> **Dataset excerpts**:
Content starts
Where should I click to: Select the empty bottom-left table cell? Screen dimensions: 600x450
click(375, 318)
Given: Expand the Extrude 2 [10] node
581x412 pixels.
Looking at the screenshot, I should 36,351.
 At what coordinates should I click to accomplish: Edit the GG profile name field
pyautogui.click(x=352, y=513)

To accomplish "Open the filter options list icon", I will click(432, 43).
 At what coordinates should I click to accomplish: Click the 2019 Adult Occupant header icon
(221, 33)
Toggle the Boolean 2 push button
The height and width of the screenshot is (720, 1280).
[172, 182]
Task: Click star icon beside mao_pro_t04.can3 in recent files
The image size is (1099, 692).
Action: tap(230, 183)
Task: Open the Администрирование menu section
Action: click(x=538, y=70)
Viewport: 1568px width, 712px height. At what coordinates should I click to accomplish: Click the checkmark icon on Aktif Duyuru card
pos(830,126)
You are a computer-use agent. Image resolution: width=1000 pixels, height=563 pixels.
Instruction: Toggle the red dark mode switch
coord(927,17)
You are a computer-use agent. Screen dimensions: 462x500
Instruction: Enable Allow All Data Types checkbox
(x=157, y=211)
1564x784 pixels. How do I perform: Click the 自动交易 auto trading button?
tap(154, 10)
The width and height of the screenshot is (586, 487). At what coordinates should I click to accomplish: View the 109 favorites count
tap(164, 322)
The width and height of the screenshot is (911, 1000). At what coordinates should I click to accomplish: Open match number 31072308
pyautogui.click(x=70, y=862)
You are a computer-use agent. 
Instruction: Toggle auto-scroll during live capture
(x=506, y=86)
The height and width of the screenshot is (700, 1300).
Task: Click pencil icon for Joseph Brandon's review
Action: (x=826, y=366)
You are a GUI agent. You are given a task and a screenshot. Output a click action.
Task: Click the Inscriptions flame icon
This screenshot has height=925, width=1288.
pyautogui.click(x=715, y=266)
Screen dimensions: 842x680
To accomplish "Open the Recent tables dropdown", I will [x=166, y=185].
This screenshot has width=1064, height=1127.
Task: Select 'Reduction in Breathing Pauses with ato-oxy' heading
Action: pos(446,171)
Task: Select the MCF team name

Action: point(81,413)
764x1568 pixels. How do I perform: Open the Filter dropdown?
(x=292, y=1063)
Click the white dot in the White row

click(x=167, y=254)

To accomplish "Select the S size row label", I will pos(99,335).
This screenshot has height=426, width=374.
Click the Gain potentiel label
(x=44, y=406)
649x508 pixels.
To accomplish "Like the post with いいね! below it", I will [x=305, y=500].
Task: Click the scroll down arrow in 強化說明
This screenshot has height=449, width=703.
Content ends
> **Description of the task**: Please state how many lines of the material above include the word "agent"; the number is the whole answer.

> **Result of the exercise**: 4